> [What the exercise asks]: Where in the records does the word "column" appear? Copy each line that holds it.

> [Source data]:
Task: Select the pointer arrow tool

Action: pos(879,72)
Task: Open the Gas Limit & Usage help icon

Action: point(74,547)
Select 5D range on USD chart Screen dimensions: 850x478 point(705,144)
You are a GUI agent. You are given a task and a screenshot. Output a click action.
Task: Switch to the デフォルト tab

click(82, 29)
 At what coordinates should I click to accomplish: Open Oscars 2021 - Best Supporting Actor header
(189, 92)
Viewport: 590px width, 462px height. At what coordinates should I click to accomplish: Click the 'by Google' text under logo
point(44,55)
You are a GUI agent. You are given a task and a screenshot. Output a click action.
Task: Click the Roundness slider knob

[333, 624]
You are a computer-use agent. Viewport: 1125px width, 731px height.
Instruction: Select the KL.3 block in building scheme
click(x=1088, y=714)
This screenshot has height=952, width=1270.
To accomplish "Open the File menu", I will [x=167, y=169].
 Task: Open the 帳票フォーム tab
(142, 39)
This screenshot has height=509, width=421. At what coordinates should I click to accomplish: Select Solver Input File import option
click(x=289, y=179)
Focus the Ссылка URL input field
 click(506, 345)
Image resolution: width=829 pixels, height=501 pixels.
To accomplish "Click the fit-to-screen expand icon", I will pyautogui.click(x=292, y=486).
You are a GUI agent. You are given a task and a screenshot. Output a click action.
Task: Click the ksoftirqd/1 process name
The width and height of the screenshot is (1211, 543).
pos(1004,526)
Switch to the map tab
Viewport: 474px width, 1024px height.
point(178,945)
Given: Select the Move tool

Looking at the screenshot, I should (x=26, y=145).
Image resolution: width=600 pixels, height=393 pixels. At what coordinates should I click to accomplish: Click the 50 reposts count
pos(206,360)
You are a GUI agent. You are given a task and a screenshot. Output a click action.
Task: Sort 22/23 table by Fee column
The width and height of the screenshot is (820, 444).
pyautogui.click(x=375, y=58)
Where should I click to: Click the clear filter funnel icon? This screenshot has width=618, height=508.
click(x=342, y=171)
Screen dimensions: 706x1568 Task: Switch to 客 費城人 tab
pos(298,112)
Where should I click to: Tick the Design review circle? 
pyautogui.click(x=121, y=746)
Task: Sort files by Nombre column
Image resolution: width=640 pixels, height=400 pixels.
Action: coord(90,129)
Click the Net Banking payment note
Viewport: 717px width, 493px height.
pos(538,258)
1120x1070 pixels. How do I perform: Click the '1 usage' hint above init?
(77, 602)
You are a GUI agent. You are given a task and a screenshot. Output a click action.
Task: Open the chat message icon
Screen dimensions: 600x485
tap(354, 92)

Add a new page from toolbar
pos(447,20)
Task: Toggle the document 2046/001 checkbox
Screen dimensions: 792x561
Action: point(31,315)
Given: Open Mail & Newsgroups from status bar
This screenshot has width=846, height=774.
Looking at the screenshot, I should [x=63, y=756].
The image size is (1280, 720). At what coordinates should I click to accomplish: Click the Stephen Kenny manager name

> [Your response]:
Task: Sort 22/23 table by Fee column
Task: Sort files by Nombre column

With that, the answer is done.